Utah, like every other state, has many kids in foster care that are waiting to be adopted. Children adopted out of foster care are typically older and/or may have challenging medical or behavioral needs, and often come from homes where they were living in unsafe conditions.
Adopting out of foster care follows a similar legal process to private adoptions. The foster parents must typically first go through a certification process including classes and training on parenting children that have been through difficult circumstances, a home study, and multiple background checks. Then, after the parental rights of the biological parents have been terminated, the adoption can be finalized. In Utah, foster care cases are handled in juvenile court. The State of Utah is the “agency” with legal custody. The child will also have a lawyer called a Guardian ad Litem. All of the parties work together with the judge to create an adoption plan that is in the best interest of the child.

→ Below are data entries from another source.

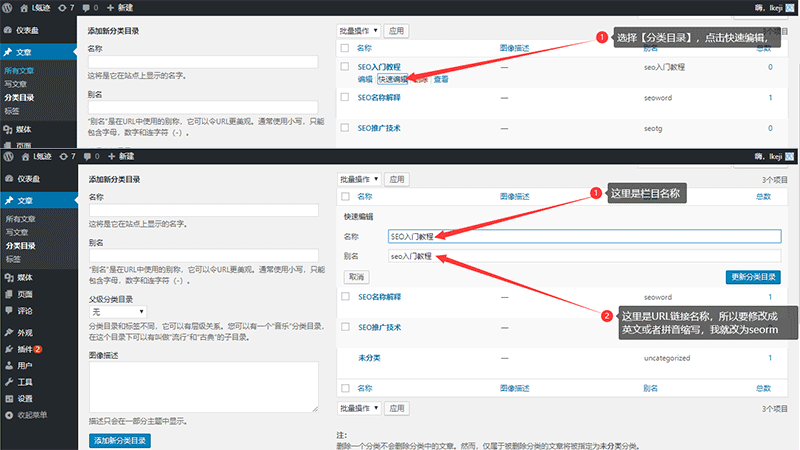
Task: Expand the 父级分类目录 parent category dropdown
Action: (x=116, y=313)
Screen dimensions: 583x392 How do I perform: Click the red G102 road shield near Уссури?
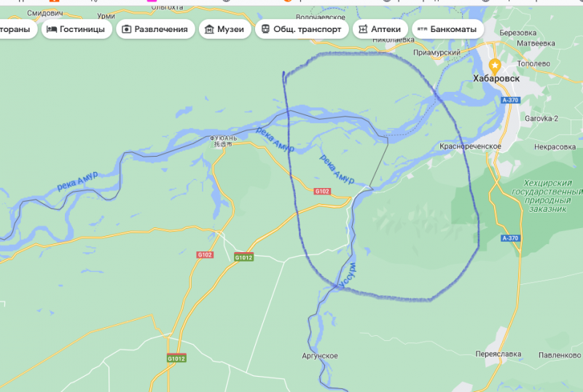coord(322,191)
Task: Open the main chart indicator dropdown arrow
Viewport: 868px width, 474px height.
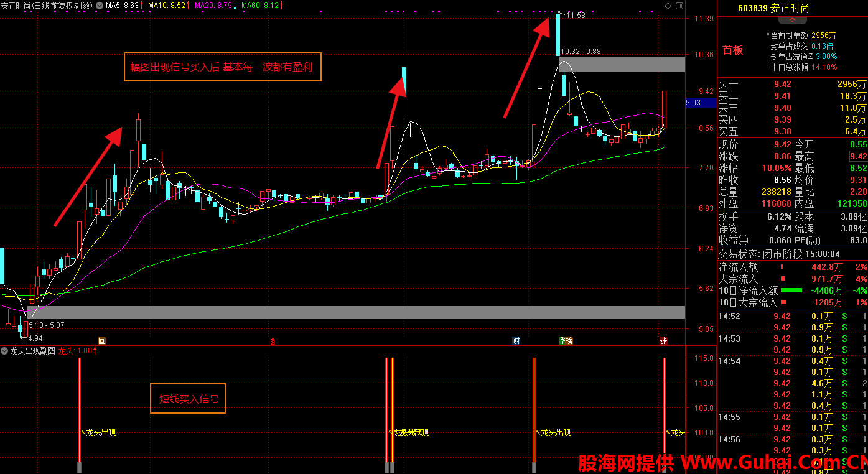Action: tap(100, 5)
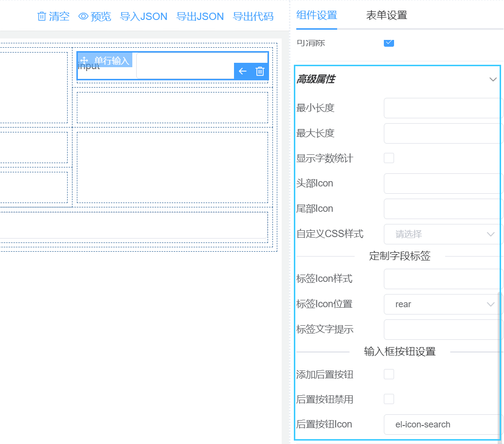Switch to the 表单设置 tab
504x444 pixels.
pos(386,15)
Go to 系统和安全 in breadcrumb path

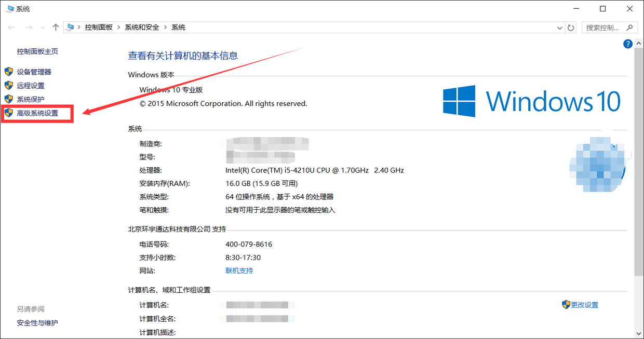click(142, 28)
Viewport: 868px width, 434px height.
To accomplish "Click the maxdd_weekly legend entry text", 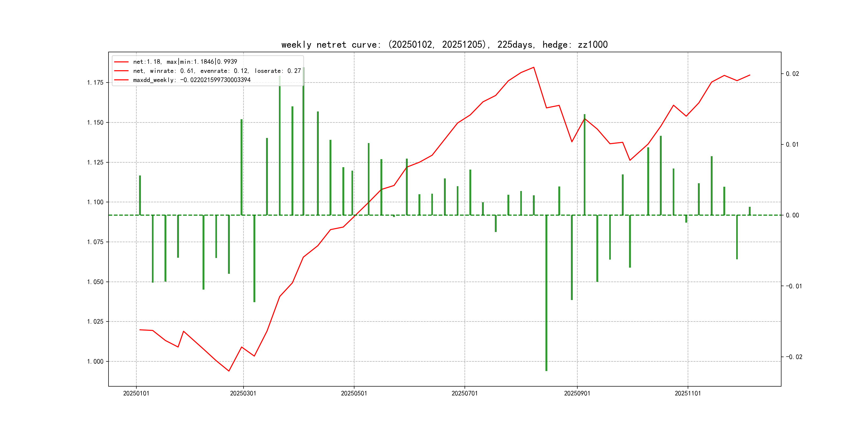I will coord(192,80).
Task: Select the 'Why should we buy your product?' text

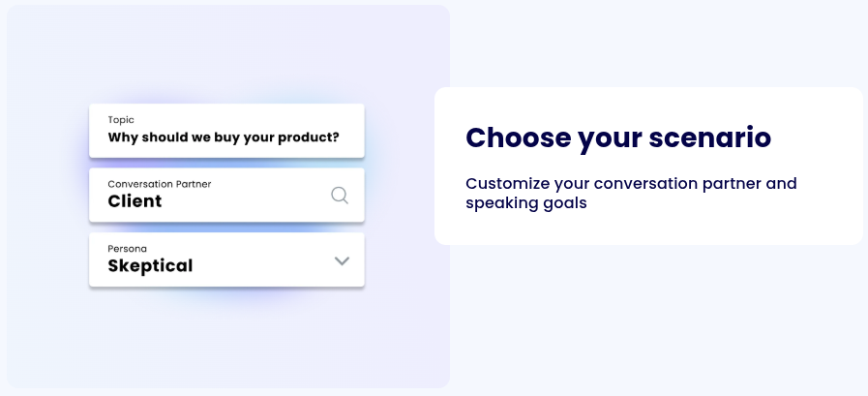Action: click(223, 137)
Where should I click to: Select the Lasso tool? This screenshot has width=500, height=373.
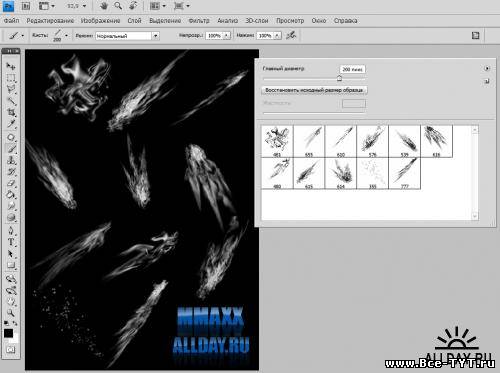coord(11,89)
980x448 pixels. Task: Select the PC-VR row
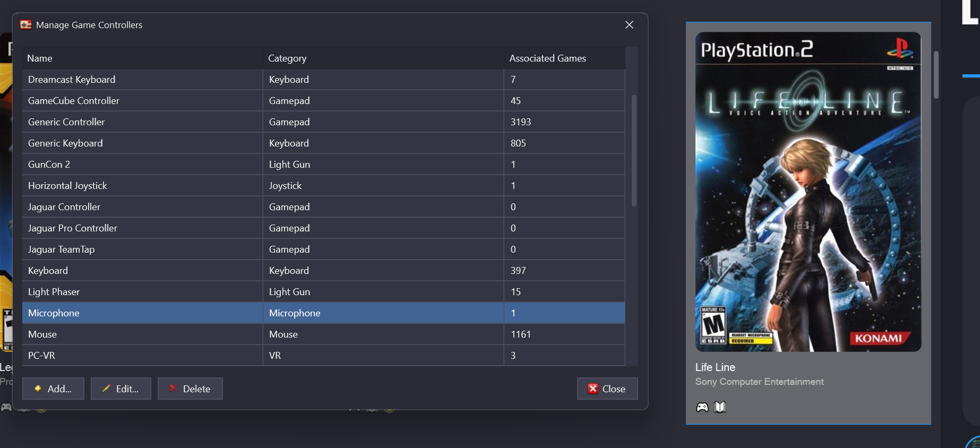coord(41,356)
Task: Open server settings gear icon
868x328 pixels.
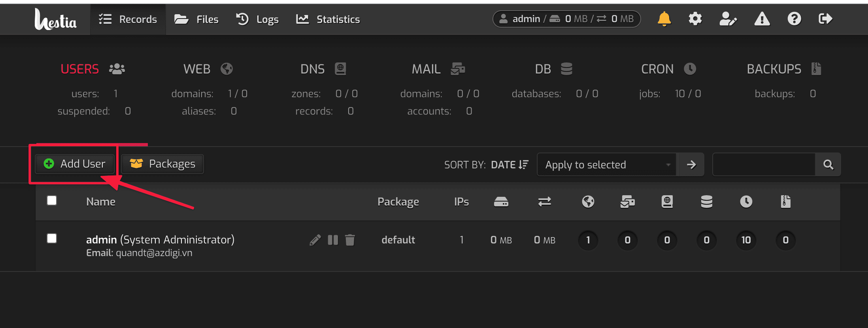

Because the State and our whole society benefits from these children being adopted into strong, stable families, there are significant incentives, primarily financial, to pursuing foster care adoptions. For example, there is no cost for the home study, training and education classes, and to become certified foster parents. There are no agency, application, or placement fees, and the State of Utah will reimburse the foster parents up to $2,000 per child for attorney fees or other out of pocket costs. In some instances, the child may be eligible for an ongoing adoption subsidy payment, health insurance coverage until the child turns 18. Finally, a family adopting from foster care may be able to take the entire federal Adoption Tax Credit in the year of finalization even if the adoption cost the family less than the entire amount.